London: Macmillan & Co., 1892. Item #04088
The "Gentle-Madness" of Book Collecting
Exquisitely Bound by Zaehnsdorf ca. 1895
ZAEHNSDORF, binder. LANG, Andrew. The Library... With a chapter on modern English illustrated books by Austin Dobson. Second edition. London: Macmillan & Co., 1892.
One of 300 Large Paper Copies (this being no. 23).
Large octavo (10 3/16 x 7 inches; 254 x 178 mm.). xxii, 192 pp. Engraved frontispiece and three color plates all with tissue guards, and twenty-one woodcut illustrations throughout the text.
Exquisitely bound by Zaehnsdorf ca. 1895 in full light blue crushed levant morocco. Covers with an all-over elaborately gilt geometric design of flowers, stems and lattice work. Smooth spine similarly decorated and lettered in gilt, gilt-ruled board edges and turn-ins. Brown morocco liners and end-papers ruled in gilt. The liners with a border of red morocco multi-ruled in gilt. With the gilt Zaehnsdorf Exhibition stamp on the rear end-paper. Top edge gilt, others uncut. With the engraved Armorial bookplate of renowned collector, M.C.D. Borden on verso of front free endpaper. A very fine example housed in the original full maroon straight grain morocco pull-off case (spine soiled).
The Library by Andrew Lang is a late 19th-century book published by MacMillan & Co. as part of the “Art as Home” series. Continuing the tradition of de Bury’s The Philobiblon and Dibdin’s Bibliomania, The Library is a half-serious look at the craft of book-collecting for the amateur bibliophile.
Lang begins his book with a quote from Thomas Frognall Dibdin: "All men," says Dr. Dibdin, "like to be their own librarians." A writer on the library has no business to lay down the law as to the books that even the most inexperienced amateurs should try to collect. There are books which no lover of literature can afford to be without; classics, ancient and modern, on which the world has pronounced its verdict. These works, in whatever shape we may be able to possess them, are the necessary foundations of even the smallest collections. Homer, Dante and Milton Shakespeare and Sophocles, Aristophanes and Moliere, Thucydides, Tacitus, and Gibbon, Swift and Scott, these every lover of letters will desire to possess in the original languages or in translations. The list of such classics is short indeed, and when we go beyond it, the tastes of men begin to differ very widely.
Lang’s book is at both an investigation of the “gentle-madness” of book collecting and a staunch defense of its practice.

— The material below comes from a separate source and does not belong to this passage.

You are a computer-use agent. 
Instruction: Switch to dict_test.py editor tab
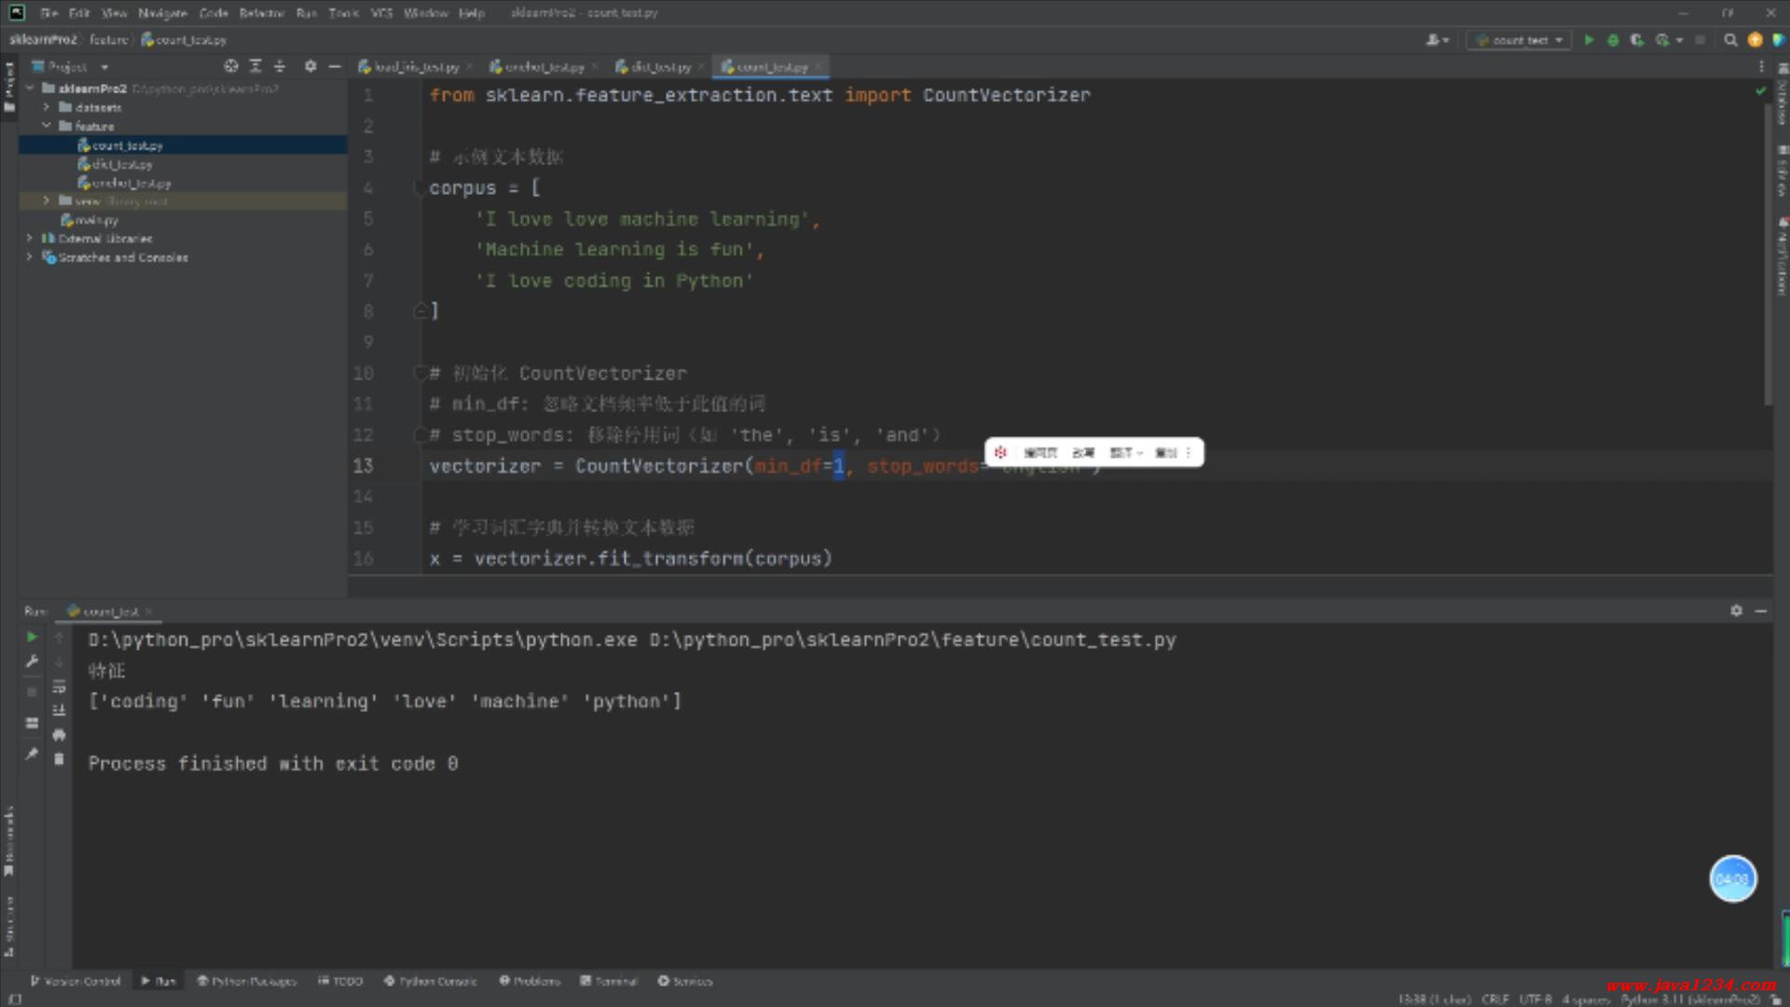(660, 67)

Matthew Chaloner Durfee BORDEN (July 18, 1842 - May 27, 1912) - commonly referred to as M.C.D. Borden, was a textile leader from Fall River, Massachusetts who, in 1880 reorganized the failed American Print Works into the American Printing Company. In the years that followed, his company would grow to become the largest cloth-printing company in the world, earning him the nickname "the Calico King". His father was Colonel Richard Borden, who founded the Fall River Iron Works.